Dataset excerpts.
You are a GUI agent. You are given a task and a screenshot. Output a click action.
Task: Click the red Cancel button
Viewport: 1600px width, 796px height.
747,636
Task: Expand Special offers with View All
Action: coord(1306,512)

Work to complete. Transcribe the data above in its entirety, exactly.

Reply to the exercise.
You are a GUI agent. You are given a task and a screenshot. Output a click action.
Task: Click the red Cancel button
Viewport: 1600px width, 796px height.
747,636
Task: Expand Special offers with View All
Action: coord(1306,512)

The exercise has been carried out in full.